Et bien sûr, rapport de force oblige, l’ensemble des lois sociales sera renforcé et étendu à chacun : retraites, sécurité sociale… : « Un plan complet de sécurité sociale visant à assurer à tous les citoyens des moyens d’existence dans tous les cas où ils sont incapables de se le procurer par le travail, avec gestion appartenant aux représentants des intéressés et de l’Etat ». De fait le programme du CNR n’est que la résultante du compromis entre une bourgeoisie républicaine, nationaliste et catholique et les forces de gauche (où, rappelons le, le PCF est hégémonique) contre les travailleurs et paysans en armes mêlant à la liesse de la libération des revendications sociales et politiques. Compromis d’un rassemblement du peuple français dans l’unité, derrière la patrie et sous la houlette du chef historique.

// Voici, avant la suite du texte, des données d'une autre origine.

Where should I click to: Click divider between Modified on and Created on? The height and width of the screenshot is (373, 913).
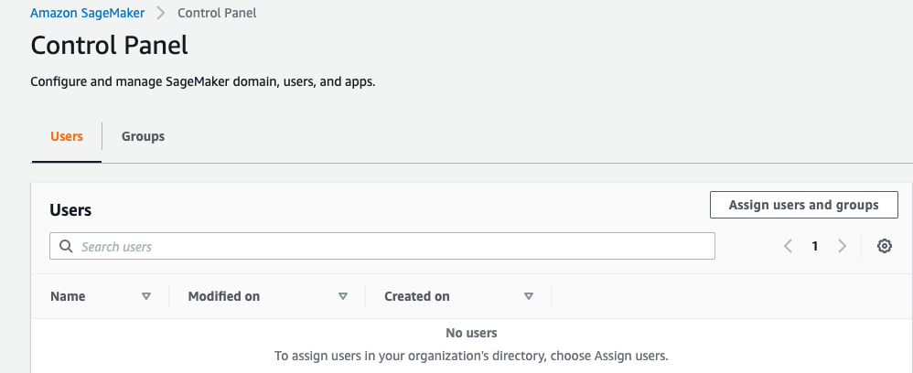pos(365,296)
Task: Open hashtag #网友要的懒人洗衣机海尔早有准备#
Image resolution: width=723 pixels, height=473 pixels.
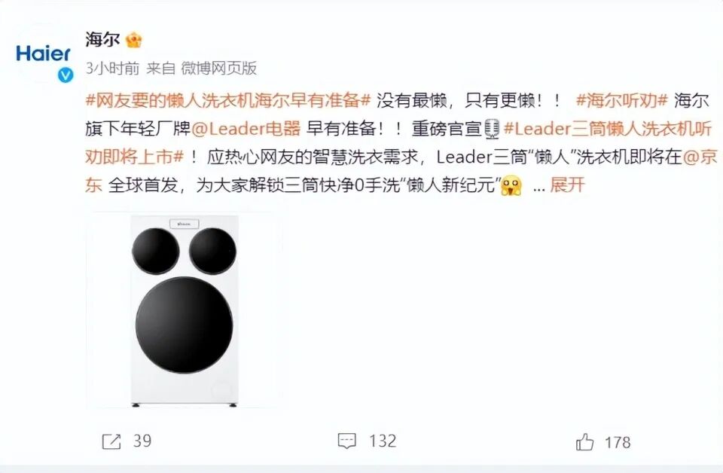Action: click(228, 100)
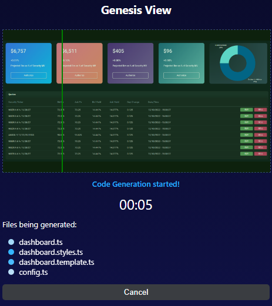This screenshot has width=272, height=306.
Task: Click the green vertical scan line
Action: tap(62, 101)
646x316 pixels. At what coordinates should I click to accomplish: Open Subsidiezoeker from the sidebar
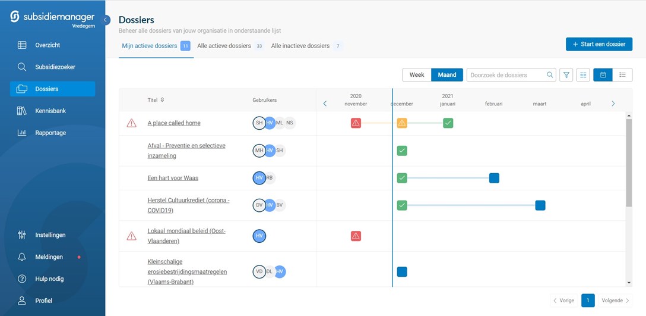pyautogui.click(x=55, y=67)
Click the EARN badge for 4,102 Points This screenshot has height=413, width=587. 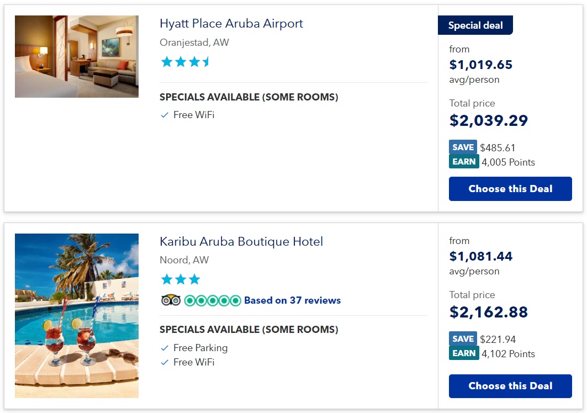tap(463, 353)
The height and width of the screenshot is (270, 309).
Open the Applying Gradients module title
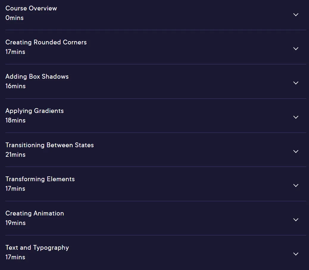coord(35,111)
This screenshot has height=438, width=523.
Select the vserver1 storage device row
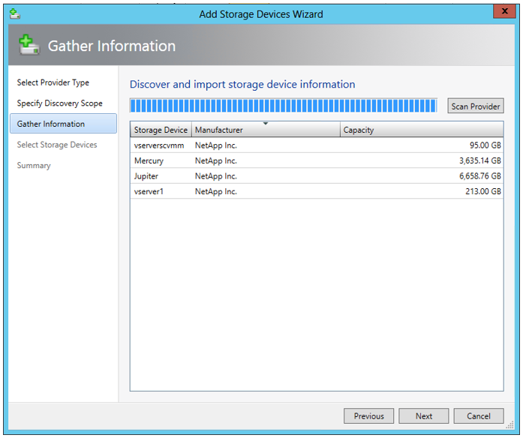[x=150, y=191]
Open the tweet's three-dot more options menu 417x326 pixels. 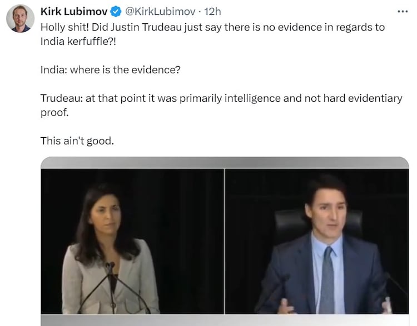pyautogui.click(x=403, y=12)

Une union nationale où tout particularisme et division ne serviraient que l’ennemi de la France. La classe ouvrière n’est donc plus qu’une composante de ce peuple français. Si les travailleurs y trouvent une place, la main mise du parti stalinien a rayé toute notion et référence à un quelconque projet anti-capitaliste entretenu avant guerre et durant les années de maquis. La participation annoncée des travailleurs dans le programme du CNR s’est traduite par l’association des bureaucraties syndicales dans nombre d’organismes consultatifs sociaux et par la présence de ministres communistes dans les gouvernements d’après guerre jusqu’en 1947.
Dans cette alliance capital/travail, l’Etat restauré devient le garant de l’indépendance nationale, et le protecteur du peuple français. Notons enfin, l’unanimité sans faille entre tous ces démocrates et républicains, qui prévaudra contre les peuples des colonies. Massacre à Sétif et Guelma dès le 8 mai 1945 (jour de l’armistice) ou plus tard à Madagascar en 1947 (1). Pourtant une des dispositions du CNR prévoyait l’extension des droits politiques sociaux et économiques aux populations coloniales…

MZ Caen le 24 01 2011

(1) voir CA n° 205 ou la brochure : les belles heures de la république française.